>> Begin TASK MATERIAL

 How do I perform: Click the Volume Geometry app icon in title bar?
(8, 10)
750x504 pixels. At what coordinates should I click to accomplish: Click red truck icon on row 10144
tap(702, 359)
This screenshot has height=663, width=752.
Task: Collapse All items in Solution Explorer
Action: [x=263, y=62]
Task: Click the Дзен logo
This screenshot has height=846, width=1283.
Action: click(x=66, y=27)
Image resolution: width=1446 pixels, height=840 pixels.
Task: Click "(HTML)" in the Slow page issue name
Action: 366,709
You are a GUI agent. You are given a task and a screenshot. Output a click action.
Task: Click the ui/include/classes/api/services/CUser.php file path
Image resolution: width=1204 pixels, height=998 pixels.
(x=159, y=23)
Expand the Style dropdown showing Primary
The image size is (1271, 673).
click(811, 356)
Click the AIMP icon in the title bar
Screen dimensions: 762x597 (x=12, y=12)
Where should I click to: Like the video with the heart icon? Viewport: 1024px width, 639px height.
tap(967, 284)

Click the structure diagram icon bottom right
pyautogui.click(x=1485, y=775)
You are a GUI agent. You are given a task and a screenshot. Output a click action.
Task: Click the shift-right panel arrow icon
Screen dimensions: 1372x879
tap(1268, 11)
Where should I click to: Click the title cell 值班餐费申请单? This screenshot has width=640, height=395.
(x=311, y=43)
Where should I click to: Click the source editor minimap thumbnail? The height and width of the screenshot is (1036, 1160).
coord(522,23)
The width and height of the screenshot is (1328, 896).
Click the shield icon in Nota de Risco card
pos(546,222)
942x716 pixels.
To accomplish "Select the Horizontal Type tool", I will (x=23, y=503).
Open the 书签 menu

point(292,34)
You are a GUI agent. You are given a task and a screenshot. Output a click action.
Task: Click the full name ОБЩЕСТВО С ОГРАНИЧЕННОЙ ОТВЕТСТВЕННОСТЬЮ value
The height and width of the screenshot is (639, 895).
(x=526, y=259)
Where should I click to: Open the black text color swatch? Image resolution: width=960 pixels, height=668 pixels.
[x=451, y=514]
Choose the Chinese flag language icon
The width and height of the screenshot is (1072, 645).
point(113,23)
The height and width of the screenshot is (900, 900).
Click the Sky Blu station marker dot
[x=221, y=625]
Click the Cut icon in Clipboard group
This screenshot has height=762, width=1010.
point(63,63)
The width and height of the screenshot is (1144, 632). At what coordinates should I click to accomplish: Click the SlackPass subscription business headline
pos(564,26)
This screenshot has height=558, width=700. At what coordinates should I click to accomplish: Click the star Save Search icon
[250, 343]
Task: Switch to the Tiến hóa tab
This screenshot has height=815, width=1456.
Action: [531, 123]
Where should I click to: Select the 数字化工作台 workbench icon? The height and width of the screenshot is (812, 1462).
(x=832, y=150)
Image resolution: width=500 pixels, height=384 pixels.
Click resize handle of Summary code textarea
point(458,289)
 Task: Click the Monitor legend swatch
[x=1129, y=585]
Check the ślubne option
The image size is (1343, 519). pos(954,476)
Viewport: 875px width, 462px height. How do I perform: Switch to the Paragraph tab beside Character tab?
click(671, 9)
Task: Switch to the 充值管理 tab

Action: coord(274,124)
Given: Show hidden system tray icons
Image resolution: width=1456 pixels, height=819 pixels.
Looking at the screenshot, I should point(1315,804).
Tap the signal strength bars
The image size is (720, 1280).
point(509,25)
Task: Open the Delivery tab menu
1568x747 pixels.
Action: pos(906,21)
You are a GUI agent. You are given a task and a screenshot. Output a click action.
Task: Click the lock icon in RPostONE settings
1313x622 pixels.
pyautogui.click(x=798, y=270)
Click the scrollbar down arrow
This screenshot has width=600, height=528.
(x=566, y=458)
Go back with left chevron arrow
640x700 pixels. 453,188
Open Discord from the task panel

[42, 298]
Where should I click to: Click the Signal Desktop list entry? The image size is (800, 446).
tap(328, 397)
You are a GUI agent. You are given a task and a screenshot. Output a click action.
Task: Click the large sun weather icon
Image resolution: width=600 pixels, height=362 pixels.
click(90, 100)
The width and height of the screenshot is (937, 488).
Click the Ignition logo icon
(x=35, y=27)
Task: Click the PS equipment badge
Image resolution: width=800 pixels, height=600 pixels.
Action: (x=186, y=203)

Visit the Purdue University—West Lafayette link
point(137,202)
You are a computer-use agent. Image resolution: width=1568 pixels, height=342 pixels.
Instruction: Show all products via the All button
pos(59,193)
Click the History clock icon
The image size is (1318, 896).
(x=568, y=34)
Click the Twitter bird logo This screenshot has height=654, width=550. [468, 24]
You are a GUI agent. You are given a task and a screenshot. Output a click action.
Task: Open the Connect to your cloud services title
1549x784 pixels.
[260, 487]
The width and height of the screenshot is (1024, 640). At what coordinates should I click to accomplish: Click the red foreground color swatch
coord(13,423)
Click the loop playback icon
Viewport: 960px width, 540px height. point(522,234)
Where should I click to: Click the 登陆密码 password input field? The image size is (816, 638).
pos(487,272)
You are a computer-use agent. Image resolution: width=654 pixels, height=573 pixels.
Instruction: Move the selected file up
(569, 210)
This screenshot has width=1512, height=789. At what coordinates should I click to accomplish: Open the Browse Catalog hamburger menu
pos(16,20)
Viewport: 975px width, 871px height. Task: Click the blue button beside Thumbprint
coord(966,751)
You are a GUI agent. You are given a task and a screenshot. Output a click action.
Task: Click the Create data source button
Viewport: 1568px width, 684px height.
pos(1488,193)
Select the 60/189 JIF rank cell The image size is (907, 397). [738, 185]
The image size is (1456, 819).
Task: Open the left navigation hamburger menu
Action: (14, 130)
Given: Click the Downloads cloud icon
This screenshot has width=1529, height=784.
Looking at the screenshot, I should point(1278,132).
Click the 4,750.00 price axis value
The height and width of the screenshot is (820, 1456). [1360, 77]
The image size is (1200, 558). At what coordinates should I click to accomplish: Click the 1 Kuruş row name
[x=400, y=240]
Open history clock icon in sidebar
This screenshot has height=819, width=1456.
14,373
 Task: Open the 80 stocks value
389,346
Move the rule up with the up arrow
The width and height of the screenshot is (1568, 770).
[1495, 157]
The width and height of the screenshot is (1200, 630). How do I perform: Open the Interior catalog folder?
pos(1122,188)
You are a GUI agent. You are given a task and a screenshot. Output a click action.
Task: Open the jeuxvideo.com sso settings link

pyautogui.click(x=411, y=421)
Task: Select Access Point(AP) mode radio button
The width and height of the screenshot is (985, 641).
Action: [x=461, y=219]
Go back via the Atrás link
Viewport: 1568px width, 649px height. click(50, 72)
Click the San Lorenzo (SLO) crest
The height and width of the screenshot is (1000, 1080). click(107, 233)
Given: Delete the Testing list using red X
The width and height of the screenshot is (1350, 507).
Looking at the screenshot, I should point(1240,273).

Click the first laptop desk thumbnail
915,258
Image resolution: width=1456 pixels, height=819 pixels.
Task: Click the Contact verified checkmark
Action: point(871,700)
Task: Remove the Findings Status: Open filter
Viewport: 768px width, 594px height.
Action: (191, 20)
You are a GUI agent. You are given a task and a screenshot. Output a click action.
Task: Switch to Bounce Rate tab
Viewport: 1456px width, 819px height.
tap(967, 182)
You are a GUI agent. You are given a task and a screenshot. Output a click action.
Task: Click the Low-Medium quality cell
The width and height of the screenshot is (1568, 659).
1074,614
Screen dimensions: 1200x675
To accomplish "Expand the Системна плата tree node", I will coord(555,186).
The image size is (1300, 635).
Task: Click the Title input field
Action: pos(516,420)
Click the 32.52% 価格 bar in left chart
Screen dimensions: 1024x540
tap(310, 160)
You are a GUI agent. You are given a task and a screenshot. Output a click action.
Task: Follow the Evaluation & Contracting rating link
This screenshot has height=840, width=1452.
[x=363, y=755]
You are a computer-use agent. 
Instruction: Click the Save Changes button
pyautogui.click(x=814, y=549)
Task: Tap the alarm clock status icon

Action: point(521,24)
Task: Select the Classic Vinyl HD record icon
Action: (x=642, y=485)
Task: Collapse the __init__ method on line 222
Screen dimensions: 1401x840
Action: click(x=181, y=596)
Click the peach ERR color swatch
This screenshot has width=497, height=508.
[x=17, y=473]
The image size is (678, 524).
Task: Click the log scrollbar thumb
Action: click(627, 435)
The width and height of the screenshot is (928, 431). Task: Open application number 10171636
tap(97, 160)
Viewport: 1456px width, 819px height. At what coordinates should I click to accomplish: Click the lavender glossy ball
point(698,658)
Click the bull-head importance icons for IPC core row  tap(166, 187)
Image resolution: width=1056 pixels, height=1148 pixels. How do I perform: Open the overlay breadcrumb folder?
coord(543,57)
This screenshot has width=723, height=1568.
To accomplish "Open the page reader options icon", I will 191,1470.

>> End TASK MATERIAL

__WHAT THIS TASK INVOLVES__. Rewrite the items from the very first line through the line containing "point(292,34)", changing "title bar" to "header bar" and leaving everything else as it is.

__IN RESPONSE__.
 How do I perform: Click the Volume Geometry app icon in header bar?
(8, 10)
750x504 pixels. At what coordinates should I click to accomplish: Click red truck icon on row 10144
tap(702, 359)
This screenshot has height=663, width=752.
Task: Collapse All items in Solution Explorer
Action: [x=263, y=62]
Task: Click the Дзен logo
This screenshot has height=846, width=1283.
Action: click(x=66, y=27)
Image resolution: width=1446 pixels, height=840 pixels.
Task: Click "(HTML)" in the Slow page issue name
Action: 366,709
You are a GUI agent. You are given a task and a screenshot. Output a click action.
Task: Click the ui/include/classes/api/services/CUser.php file path
Image resolution: width=1204 pixels, height=998 pixels.
(x=159, y=23)
Expand the Style dropdown showing Primary
The image size is (1271, 673).
click(811, 356)
Click the AIMP icon in the header bar
Screen dimensions: 762x597 (x=12, y=12)
Where should I click to: Like the video with the heart icon? Viewport: 1024px width, 639px height.
tap(967, 284)

Click the structure diagram icon bottom right
pyautogui.click(x=1485, y=775)
You are a GUI agent. You are given a task and a screenshot. Output a click action.
Task: Click the shift-right panel arrow icon
Screen dimensions: 1372x879
tap(1268, 11)
Where should I click to: Click the title cell 值班餐费申请单? This screenshot has width=640, height=395.
(x=311, y=43)
Where should I click to: Click the source editor minimap thumbnail? The height and width of the screenshot is (1036, 1160).
coord(522,23)
The width and height of the screenshot is (1328, 896).
Click the shield icon in Nota de Risco card
pos(546,222)
942x716 pixels.
To accomplish "Select the Horizontal Type tool", I will (x=23, y=503).
Open the 书签 menu

point(292,34)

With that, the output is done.